Paper ID: | 1837 |
---|---|

Title: | Adversarial Attacks on Stochastic Bandits |

This paper studies the reward manipulation attacks on stochastic bandit settings. Here, the main purpose is to guarantee a successful attack. Theorem 1 and Theorem 2 claim that an attack is guaranteed for e-greedy and UCB algorithms respectively. In my opinion, the paper could provide more background for the readers who are not familiar with the attacks on bandits. What should the attacker do: e.g force the learner into pulling or avoiding target arms, or worsen the learner’s regret ...? Besides, they could discuss what could be done to defend against the attacks? Secondly, the authors can mention before the Theorem1 that it is a typical high-probability statement and the 'failure probability' parameter _x000e_is usually set close to 0 and the theorems involving high-probability statements are abundant in the literature. Overall, I like the idea in this paper and I'm sure about the correctness of the theorems. If the authors can clarify some points that I've mentioned, this could be a strong paper. It also opens a new research area in the literature.

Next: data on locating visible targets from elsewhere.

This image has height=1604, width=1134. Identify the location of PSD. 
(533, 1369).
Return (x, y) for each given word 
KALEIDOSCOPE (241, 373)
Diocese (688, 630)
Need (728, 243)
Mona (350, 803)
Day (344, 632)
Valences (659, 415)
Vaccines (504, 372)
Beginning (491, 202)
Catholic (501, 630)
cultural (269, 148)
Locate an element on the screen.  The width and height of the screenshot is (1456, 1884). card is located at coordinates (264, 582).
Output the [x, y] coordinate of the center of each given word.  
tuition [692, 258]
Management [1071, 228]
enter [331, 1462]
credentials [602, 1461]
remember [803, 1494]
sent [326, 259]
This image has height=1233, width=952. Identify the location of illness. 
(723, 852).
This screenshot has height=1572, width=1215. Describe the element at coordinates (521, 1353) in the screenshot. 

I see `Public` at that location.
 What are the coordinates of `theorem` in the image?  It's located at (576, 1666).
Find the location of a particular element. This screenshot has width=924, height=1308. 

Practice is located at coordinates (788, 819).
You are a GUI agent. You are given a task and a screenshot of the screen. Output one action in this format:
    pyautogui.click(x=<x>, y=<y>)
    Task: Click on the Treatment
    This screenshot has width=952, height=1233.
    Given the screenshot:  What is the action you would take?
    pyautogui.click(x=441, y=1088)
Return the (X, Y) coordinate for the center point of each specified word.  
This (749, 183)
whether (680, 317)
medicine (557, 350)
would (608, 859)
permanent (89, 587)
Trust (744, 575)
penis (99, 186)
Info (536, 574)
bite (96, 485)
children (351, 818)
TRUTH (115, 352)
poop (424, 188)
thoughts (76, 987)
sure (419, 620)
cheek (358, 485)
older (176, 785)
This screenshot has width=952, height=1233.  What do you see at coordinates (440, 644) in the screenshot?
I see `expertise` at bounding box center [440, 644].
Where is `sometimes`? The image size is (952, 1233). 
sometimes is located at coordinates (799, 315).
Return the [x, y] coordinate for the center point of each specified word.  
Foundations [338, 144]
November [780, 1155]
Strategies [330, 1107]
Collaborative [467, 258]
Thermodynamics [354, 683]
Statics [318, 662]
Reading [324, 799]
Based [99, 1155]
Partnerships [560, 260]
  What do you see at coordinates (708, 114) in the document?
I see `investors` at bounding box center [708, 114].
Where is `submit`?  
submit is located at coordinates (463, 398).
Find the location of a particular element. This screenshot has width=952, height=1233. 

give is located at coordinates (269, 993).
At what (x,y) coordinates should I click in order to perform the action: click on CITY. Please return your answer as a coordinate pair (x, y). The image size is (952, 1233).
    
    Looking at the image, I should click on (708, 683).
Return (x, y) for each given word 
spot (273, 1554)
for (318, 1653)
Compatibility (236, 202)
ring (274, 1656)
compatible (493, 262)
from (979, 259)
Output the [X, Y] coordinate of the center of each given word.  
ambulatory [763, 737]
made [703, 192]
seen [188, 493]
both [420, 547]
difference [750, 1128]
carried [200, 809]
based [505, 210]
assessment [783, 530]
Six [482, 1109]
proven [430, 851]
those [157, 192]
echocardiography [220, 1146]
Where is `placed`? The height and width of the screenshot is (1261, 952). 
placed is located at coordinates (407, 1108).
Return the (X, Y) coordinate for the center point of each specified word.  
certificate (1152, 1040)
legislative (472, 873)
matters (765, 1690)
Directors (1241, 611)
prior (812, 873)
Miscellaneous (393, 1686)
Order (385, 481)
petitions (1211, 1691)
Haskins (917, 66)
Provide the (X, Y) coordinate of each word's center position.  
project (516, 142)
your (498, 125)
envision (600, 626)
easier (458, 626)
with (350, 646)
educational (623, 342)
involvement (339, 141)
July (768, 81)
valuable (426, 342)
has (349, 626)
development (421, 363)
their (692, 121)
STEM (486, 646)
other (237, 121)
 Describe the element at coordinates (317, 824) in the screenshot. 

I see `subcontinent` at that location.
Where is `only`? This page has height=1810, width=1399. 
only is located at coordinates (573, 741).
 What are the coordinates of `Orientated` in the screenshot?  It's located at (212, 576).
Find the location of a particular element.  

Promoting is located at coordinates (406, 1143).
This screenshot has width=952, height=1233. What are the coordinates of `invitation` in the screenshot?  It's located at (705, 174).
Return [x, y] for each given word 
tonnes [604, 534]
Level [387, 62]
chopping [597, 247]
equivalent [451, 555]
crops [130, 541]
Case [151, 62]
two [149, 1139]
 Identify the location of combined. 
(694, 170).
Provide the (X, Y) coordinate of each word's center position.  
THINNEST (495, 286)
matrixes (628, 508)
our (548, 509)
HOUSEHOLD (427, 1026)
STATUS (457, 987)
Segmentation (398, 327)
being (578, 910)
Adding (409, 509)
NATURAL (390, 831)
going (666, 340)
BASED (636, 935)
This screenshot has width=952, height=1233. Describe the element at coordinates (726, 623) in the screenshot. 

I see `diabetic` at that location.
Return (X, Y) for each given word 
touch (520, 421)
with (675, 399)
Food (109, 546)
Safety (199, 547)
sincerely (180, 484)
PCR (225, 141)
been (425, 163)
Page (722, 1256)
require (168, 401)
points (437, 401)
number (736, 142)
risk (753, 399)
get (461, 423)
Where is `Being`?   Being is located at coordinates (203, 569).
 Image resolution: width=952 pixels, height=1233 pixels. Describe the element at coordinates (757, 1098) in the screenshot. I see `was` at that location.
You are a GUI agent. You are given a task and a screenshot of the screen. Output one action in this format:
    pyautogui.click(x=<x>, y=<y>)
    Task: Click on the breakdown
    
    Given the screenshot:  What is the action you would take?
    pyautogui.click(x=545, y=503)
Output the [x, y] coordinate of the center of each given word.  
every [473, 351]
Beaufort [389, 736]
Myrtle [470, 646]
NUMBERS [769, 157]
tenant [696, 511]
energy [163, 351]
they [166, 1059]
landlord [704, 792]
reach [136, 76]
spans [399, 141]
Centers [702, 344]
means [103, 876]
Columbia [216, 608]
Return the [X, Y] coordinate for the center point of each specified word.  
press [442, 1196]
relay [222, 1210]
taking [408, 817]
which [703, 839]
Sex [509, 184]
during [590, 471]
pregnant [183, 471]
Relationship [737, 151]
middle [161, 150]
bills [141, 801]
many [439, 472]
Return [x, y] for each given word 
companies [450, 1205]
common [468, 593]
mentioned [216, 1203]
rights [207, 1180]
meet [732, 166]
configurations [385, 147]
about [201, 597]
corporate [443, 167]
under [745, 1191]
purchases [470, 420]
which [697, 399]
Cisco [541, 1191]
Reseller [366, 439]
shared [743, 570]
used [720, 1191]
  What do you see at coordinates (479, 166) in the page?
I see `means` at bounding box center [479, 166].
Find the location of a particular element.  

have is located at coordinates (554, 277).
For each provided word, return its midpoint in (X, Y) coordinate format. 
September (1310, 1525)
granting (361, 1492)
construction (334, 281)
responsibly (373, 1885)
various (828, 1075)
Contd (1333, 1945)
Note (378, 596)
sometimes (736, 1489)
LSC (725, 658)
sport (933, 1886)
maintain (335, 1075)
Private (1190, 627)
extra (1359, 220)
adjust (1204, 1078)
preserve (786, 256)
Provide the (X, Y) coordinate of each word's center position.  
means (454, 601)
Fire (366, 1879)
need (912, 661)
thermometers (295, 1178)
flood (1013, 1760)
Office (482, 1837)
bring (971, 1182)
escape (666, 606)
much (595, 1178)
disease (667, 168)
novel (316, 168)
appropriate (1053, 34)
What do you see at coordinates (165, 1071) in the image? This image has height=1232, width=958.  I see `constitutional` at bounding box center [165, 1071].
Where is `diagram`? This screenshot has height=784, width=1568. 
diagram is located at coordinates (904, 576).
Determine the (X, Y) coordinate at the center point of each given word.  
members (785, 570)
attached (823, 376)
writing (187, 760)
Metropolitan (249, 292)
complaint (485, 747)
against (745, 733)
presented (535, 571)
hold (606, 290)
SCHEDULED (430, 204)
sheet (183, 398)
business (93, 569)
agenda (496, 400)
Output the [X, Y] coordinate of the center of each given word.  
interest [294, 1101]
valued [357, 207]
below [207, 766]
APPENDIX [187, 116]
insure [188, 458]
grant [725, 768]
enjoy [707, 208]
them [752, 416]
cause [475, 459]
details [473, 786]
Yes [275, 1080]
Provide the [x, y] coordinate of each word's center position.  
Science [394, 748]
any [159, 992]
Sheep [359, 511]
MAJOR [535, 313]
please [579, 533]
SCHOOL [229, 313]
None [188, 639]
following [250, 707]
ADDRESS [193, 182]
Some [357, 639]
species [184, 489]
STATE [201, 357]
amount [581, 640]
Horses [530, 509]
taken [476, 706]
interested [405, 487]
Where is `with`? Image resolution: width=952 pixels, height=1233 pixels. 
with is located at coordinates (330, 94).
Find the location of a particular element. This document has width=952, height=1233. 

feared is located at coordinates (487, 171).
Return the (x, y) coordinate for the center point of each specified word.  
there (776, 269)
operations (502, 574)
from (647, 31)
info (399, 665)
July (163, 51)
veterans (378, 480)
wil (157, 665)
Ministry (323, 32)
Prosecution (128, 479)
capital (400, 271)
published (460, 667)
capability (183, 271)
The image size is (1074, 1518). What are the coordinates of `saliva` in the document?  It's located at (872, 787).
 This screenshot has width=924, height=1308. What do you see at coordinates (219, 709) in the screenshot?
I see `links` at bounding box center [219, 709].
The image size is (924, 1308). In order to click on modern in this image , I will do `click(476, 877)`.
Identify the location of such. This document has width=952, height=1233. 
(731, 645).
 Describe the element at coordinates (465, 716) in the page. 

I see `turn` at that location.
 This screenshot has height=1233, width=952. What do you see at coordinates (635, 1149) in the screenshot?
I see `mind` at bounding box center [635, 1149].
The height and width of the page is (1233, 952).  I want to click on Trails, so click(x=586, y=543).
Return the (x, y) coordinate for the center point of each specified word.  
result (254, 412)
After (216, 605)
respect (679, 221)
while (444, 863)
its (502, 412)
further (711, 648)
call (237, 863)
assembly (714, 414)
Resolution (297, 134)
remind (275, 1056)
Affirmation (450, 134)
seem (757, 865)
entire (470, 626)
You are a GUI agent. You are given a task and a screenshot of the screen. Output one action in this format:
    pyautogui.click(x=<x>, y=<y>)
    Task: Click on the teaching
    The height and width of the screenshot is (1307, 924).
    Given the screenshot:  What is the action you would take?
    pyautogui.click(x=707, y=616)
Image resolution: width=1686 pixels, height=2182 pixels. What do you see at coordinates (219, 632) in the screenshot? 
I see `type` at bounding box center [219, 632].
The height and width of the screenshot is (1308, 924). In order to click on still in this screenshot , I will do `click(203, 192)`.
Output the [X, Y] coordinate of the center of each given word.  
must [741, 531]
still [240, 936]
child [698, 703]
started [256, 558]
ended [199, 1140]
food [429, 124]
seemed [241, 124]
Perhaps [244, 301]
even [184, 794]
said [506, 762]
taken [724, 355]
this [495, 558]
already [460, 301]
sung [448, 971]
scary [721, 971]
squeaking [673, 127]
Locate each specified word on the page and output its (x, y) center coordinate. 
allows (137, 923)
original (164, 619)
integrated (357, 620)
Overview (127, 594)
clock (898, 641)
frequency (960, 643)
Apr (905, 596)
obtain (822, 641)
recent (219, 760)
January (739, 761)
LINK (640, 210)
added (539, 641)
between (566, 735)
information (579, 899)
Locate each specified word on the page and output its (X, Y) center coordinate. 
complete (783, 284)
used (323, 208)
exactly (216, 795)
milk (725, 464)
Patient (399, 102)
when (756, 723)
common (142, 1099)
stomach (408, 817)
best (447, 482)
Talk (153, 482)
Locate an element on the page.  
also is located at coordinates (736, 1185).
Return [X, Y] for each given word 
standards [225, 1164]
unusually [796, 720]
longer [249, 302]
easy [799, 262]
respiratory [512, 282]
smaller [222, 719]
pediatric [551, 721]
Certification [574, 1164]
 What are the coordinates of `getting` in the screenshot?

This paper studies adversarial attacks on stochastic bandits. Though adversarial learning has been studied in deep learning, this is the first study of attacks on stochastic bandit algorithms to the best of my knowledge. They propose the attacks against two popular bandit algorithms, epsilon-greedy and UCB, without knowing the ground truth. Their attacks can make the bandit algorithm to treat a certain suboptimal action as the optimal action with only O(log T) cost. The paper is well written and the idea is quite novel. This work may be a seminal work that can inspire a line of research in attacks on bandits and robust bandit algorithms. However, they do not propose any defense for these attacks. It would be more interesting to design robust algorithms. ====== after rebuttal ====== I read the rebuttal.

This paper presents adversarial attacks against multi-arm bandit algorithms e-greedy and UCB. This paper is very well written; the problem is well-motivated; the approach is sound and well explained through the guidance from an oracle approach in an less realistic setting to the real setting. I enjoy reading this paper. I list some of the aspects that can be improved below and hope they can help the authors to improve the paper. But, again, I think the paper is publishable even in the current version. First, it would be better if the threat model can be further justified, i.e., why the attacker can manipulate the rewards arbitrarily? It would be good if the authors can map the attacker to real settings. Second, I don't find how the attacks can be mitigated if Bob is aware of the existence of the attacker. This would be an interesting discussion to see to what can be an equilibrium between the attacker and the defender. Third, which is related to the above aspects, the authors only consider two bandit algorithms, leaving a large space of other bandit algorithms not discussed. Thus, it is unclear whether Bob can simply choose another algorithm to defend against the attacks? Would there be any universal results that can be said about the attacker without relying on the concrete bandit algorithm chosen by the defender? The authors admit that the work is still in progress, and many more bandit algorithms will be discussed; I hope, in the future versions, there could be some general conclusions presented in par of these concrete bandit algorithms, which might provide more tight results.